INSTRUCTIONS TO FOLLOW
In the news report on the Nationality and Borders Bill, what would the maximum sentence for knowingly arriving in the UK without permission rise to?

DOCUMENT EXCERPT
◇ ◇ ◇ ◇ ◇

TURNING migrants away while they are still at sea, offshore processing centres for refugees and enabling asylum seekers to be sent away from the UK while their claims are determined – all part of Priti Patel’s new Nationality and Borders Bill – were attacked today as “anti-refugee” legislation.
Under its provisions, Border Force officers would be empowered to turn away migrants before they hit land in the UK and would make it a criminal offence to knowingly arrive in the UK without permission – with the maximum sentence rising from six months’ to four years’ imprisonment The bill was introduced the Parliament yesterday and immediately came under attack, with the SNP describing the plans as “abhorrent”, and saying they would punish the vulnerable and refugees seeking safe haven.
According to the Refugee Council, “more than 9000 people who would be accepted as refugees under the current rules – meaning those confirmed to have fled war or persecution following rigorous official checks – would no longer be given safety in the UK”.
The SNP's Shadow Home Secretary, Stuart McDonald, said: “The Tory government's Nationality and Borders Bill is absolutely abhorrent – a dark day that sees the UK ripping up the Refugee Convention and trashing its previous history of providing a place of refuge.
“The warnings could not be clearer – vulnerable people and refugees seeking safety will now be treated as criminals, cruelly turned back, and even sent to offshore detention facilities.
“Refugees will be faced with insecurity, poverty and split apart from their families like never before.
“Rather than recognising the real harm this Bill will inflict, the Tory government is instead living up to its nasty party tag.”

◇ ◇ ◇ ◇ ◇

(Stored items)
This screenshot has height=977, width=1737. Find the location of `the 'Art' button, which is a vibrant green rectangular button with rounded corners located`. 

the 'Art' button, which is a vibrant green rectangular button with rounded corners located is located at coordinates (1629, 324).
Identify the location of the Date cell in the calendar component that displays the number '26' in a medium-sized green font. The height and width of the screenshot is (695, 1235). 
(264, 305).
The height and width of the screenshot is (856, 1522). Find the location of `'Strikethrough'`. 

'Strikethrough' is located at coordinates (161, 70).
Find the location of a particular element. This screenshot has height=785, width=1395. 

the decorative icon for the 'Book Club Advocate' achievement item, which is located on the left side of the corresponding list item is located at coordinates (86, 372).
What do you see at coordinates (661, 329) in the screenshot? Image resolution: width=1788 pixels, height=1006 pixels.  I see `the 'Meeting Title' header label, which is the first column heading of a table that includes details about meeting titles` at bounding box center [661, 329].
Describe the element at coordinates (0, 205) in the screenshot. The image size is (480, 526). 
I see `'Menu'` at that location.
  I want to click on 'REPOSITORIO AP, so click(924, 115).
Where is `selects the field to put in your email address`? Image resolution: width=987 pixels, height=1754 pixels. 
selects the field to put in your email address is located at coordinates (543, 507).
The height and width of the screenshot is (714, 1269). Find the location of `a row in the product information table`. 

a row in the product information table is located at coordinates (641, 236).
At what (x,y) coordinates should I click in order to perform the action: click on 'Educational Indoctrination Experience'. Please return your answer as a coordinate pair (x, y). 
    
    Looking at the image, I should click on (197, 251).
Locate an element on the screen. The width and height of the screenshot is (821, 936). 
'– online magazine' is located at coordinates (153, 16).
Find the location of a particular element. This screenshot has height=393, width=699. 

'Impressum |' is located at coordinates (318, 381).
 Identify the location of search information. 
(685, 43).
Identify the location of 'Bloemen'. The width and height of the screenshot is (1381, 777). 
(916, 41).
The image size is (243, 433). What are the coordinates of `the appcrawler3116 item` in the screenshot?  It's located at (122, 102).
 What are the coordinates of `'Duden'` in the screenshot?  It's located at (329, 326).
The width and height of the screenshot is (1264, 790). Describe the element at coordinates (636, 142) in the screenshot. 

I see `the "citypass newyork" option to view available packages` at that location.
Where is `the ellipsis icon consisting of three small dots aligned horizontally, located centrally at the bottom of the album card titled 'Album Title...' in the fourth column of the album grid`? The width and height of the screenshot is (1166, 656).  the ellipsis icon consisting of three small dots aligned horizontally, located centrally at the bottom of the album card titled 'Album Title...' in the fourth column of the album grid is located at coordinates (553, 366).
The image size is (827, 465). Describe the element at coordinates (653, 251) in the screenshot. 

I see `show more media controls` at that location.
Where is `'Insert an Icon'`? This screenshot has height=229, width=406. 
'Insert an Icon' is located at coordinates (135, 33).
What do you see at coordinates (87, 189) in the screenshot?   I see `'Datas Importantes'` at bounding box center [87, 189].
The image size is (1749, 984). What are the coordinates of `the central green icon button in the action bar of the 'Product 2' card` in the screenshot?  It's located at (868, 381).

◇ ◇ ◇ ◇ ◇

OUTPUT FOR THIS EXERCISE
Four years' imprisonment, up from six months'.